- Directed by: B. Reeves Eason
- Written by: John T. Neville Horace McCoy
- Produced by: Fanchon Royer Ralph M. Like
- Starring: June Clyde George J. Lewis Noel Francis
- Cinematography: Ernest Miller
- Edited by: Jeanne Spencer
- Production company: Fanchon Royer Pictures
- Distributed by: Mayfair Pictures
- Release date: June 21, 1933;
- Running time: 63 minutes
- Country: United States
- Language: English

= Her Resale Value =

1933 film directed by B. Reeves Eason

Her Resale Value is a 1933 American pre-Code drama film directed by B. Reeves Eason and starring June Clyde, George J. Lewis and Noel Francis.

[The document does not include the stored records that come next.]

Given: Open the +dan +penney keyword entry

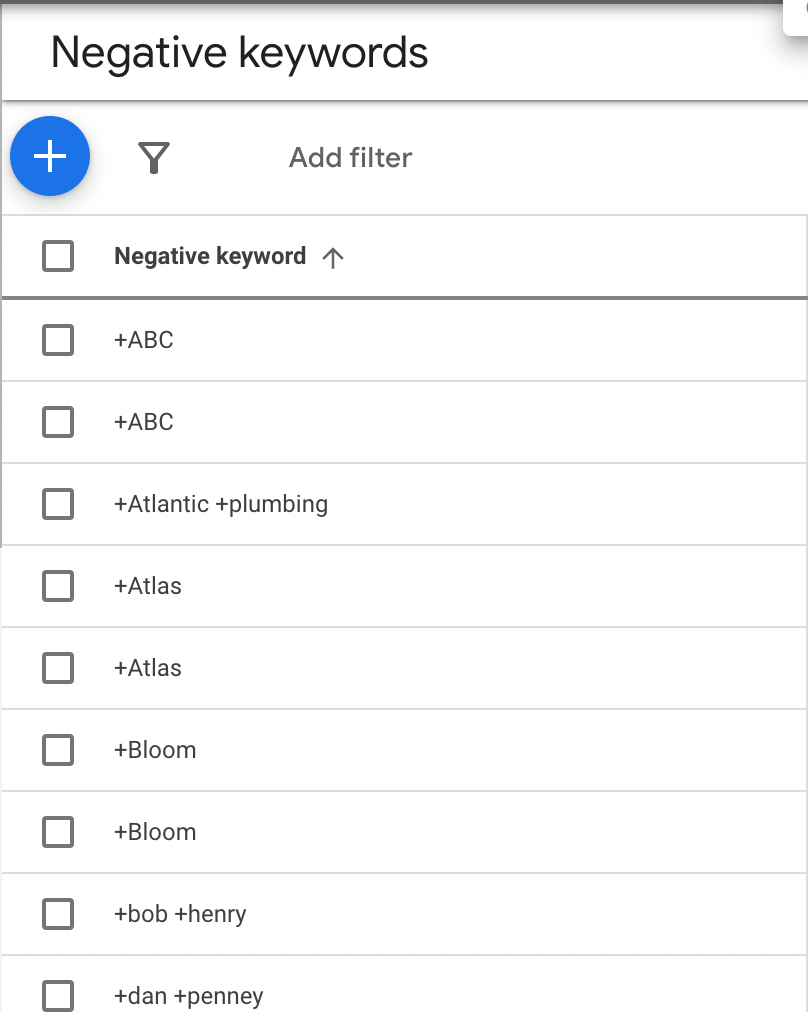Looking at the screenshot, I should click(x=190, y=996).
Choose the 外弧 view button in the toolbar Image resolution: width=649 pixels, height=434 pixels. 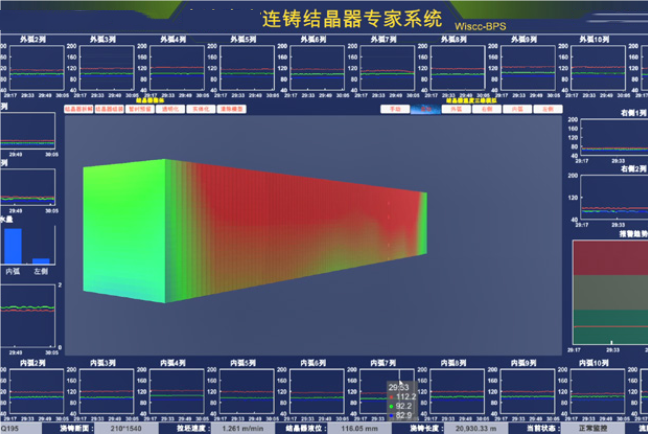click(x=455, y=108)
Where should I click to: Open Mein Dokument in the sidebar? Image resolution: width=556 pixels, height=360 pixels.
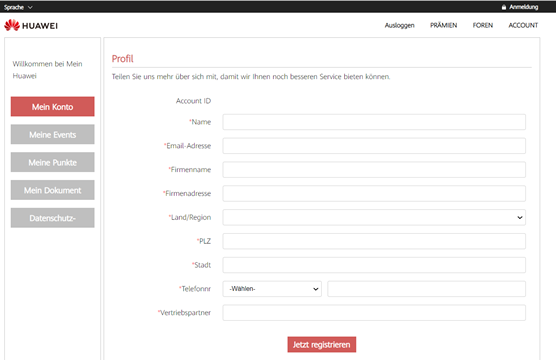click(x=52, y=190)
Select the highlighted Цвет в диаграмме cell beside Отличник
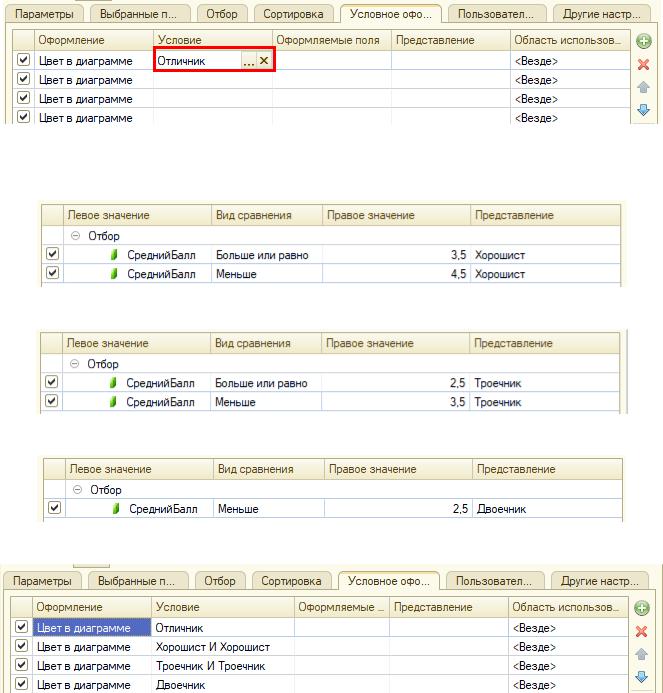663x693 pixels. [92, 628]
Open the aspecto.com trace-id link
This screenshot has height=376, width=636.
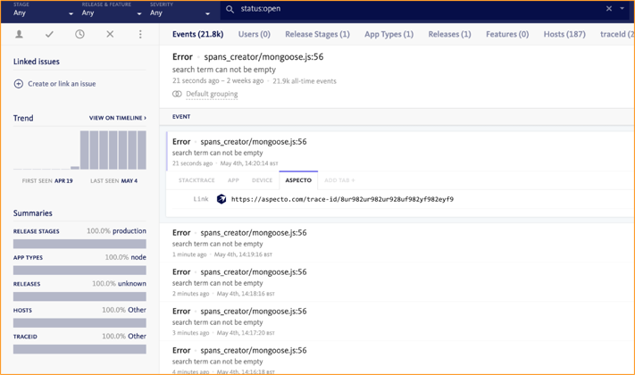[342, 199]
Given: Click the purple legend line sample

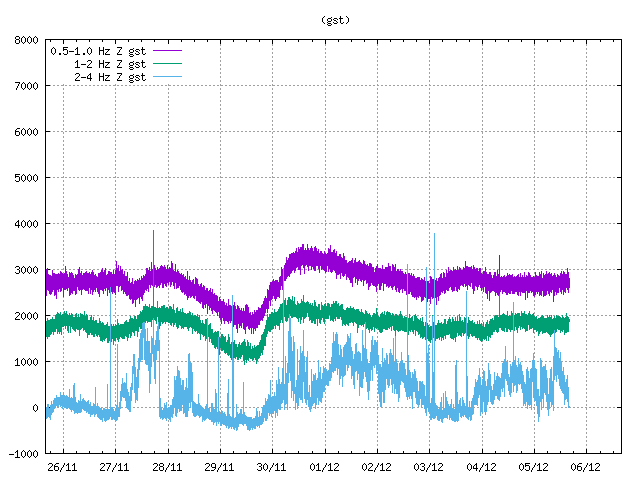Looking at the screenshot, I should (167, 49).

The film's sets were designed by the art director Paul Palmentola.

==Plot==
Bored of her life as a small town doctor's wife, a young woman heads to the city with ambitions of becoming a model. She takes a new lover and plans to divorce her husband, now a head of a hospital, so that she can remarry.

==Cast==
- June Clyde as Mary Harris
- George J. Lewis as Dr. Ted Harris
- Noel Francis as Milly
- Ralf Harolde as Sidney Fletcher
- Gladys Hulette as Jane Martin
- Crauford Kent as Dick Stevens
- Richard Tucker as Dr. Lukas
- Franklin Parker as Truex

==Bibliography==
- Michael R. Pitts. Poverty Row Studios, 1929–1940: An Illustrated History of 55 Independent Film Companies, with a Filmography for Each. McFarland & Company, 2005.